In 2006, United were taken over by American Malcolm Glazer in a highly leveraged deal that left the club with debts of £716 million and interest repayments today totalling approximately £45 million per annum.
Meanwhile, out of nowhere, in August 2008 City were bought by a private equity company owned by Sheikh Mansour of the Abu Dhabi royal family, whose Emirate sits on decades of as yet untapped oil revenue.
In a marvellous reversal of the status quo, United have struggled to hold on to their best assets over recent seasons, while City have spent hundreds of millions building a side able to compete with Europe’s best.
Last season, City beat United in the semi-final of the FA Cup, going on to win the final and our first trophy in 35 years. Today there is a massive amount of schadenfreude revelling in the vanquishing of our neighbour. United are massively in debt, City are the wealthiest club in world football.
Yes our success is fuelled by Abu Dhabi’s petrodollars: but without such a cash injection we would never have caught up with the biggest clubs, however passionate and loyal our supporters. Are such financial injections bad for football? Only if they’re not happening to your club.
And our supporters are so very, very loyal. As another song goes, “we’re the only football team to come from Manchester.”
While United’s Old Trafford ground sits in the nearby City of Salford, and the club’s match day supporters include tens of thousands of glory hunters from across England and the world, City’s stadium, like the vast majority of our fans, lives proudly within the city limits.
As soon as it is released I will be buying Man City’s new DVD “Can We Play You Every Week?” and watching it, on repeat, for the rest of my life.

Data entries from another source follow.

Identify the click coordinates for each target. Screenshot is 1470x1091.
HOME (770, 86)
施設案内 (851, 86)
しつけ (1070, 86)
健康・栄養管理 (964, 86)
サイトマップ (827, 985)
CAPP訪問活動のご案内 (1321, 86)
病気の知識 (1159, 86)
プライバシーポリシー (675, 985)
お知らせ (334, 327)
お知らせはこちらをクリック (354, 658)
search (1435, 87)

The sight of Sir Alex, the most successful manager in English football history, being serenaded with “you’re getting sacked in the morning” by his boisterous, hitherto easily dismissed “noisy neighbours” will live with me forever.
City fans have a song, first sung in the dark days of the late 90s when we playing in the third tier of English football: “Just like the fans that follow the Invisible Man, we’re not really here.” Well, today, we really are here.
The ground is shifting, an era is ending. The Blue Army is on the march.